:: DOCUMENT ::

Renewable energy can be either connected to a country’s electricity grid or off it. This makes it a viable alternative for improving access to power across Nigeria. The cost of solar energy technology has also dropped significantly, prompting its rise as an alternative power source for viewing centres, hotels, residential lighting and other electrical fittings. With this in mind, the government should concentrate its efforts on substantially improving its solar infrastructure. Expansive off-grid solar projects, can take advantage of Nigeria’s abundant sunlight, and sidestep the defective grid infrastructure that has hindered energy consumption for as long as we can remember. 

Providers are proactively reacting to the new opportunities and accompanying demand levels in the renewable energy market. On the household front, one of such initiatives is Lumos, which provides customers with a mini solar kit to power critical loads in the home. Another firm creating value in this space is Nigerian startup Resource Energy which raised a $20 million Series A round co-led by CRE Venture Capital and the Omidyar Network in December 2019. The renewable energy company builds and operates solar-powered micro-utilities that provide electricity to commercial community structures, such as open-air trading bazaars. Oolu Solar, with $3.2m in Series A funding in 2017 is also in the Nigerian market. NGOs like Rees Africa and Solar Sisters are also in on this trend, both of which focus on rural and less-developed parts of the country. 

However, despite this progress in the renewable energy industry, it is still not yet optimised to the scale of potential demand. Affordability and consequently, access are major constraints. One way these firms have tried to tackle this problem has been to provide their products and services on a pay-as-you-go basis (i.e. instalments), to reduce the upfront cost of acquiring a solar home system. Although solar systems cost 15-20x more than gasoline generators due to upfront investments in solar panels and batteries, they provide cost savings in the long term. However, by some estimates, it takes more than 8 years for the cost savings to exceed the initial investment. Most Nigerians either do not have the money for the upfront investment or cannot afford to wait that long for the cost-savings. As a result, most solar product providers added a credit element, where they finance the initial investment in equipment and collect smaller payments from the consumer over a longer period of time. This allows providers to enlarge the pool of customers beyond those that can afford expensive solar systems- giving them the ability to pay in instalments.

For such a credit-driven business model to thrive, it requires the support of a robust credit underwriting system and risk assessment framework that seamlessly assesses the risk profiles of potential customers to aid providers inefficient decision making. Automating this process makes it even more efficient and scalable.  Obviously, sound risk assessment requires adequate data: market knowledge, deep understanding of the customer, and robust systems to detect fraud. Herein lies a significant problem in the Nigerian context. 

Risk assessment is made difficult for renewable energy providers due to various data collection challenges ranging from low coverage of the formal financial sector and the formal credit registries. The high operating costs and non-scalability associated with manual risk assessment is a present-day challenge. Added to this is the poor customer experience with manual risk assessment, given that a significant number of customers are in the informal economy. However, these challenges can be easily mitigated as alternative data can improve visibility of customers’ financial profile for an efficient credit-driven business model.

:::

- **PROBLEM DESCRIPTION**:
Extend the passage on renewable energy in Nigeria, beginning after its final sentence.

:: EXTRACTED DATA ::

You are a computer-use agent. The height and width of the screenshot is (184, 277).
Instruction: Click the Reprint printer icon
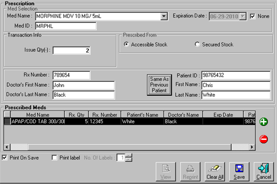coord(190,168)
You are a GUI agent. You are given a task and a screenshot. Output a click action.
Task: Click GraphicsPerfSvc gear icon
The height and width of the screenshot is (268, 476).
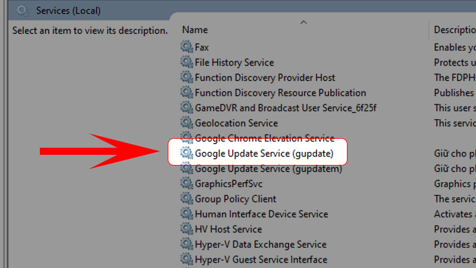point(187,184)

:::

- **THE RESPONSE**:
Alternative data refers to information that enables comprehensive risk assessment which is not a part of conventional credit bureau data. They include; mobile phone data, customer financial transaction data, social media data and geo-location data. They give an indication of the customer’s financial behaviours, attitudes and preferences. Alternative data can be obtained from multiple sources, where the customer leaves behind a digital footprint. And with 112 million mobile internet users in Nigeria, there has been a steep rise in customer’s digital footprint in the country, which in itself is a rich source of alternative data. These data sources provide valuable insights about the customer which could greatly enhance existing credit frameworks. 

A good example will be customer transaction data on utility payments. If a customer shows a consistent record of utility payments over a period of time, it gives an indication of the customer’s financial profile. Each transaction contributes to the pool of information that provides micro-insights into a customer’s risk profile. The micro-insights will enable credit-driven renewable energy providers to develop a more comprehensive customer profile for risk assessment. A model like this is able to help energy providers scale their value propositions with a sound risk management system.

Conclusion

To create value from alternative data sources, renewable energy providers will need to build big data capabilities or partner with existing firms that already have such capabilities as building one is not typically their core competence. This will better inform their credit decision processes. This will have the knock-on effect of reducing the barriers to renewable energy access, as providers continue in their quest to eradicate Nigeria’s access to electricity problems.

KliQr has built big data computing capabilities that can process alternative data to build customer profiles that are critical for credit decision making. You can speak to us for more information on how we can support your growth ambitions.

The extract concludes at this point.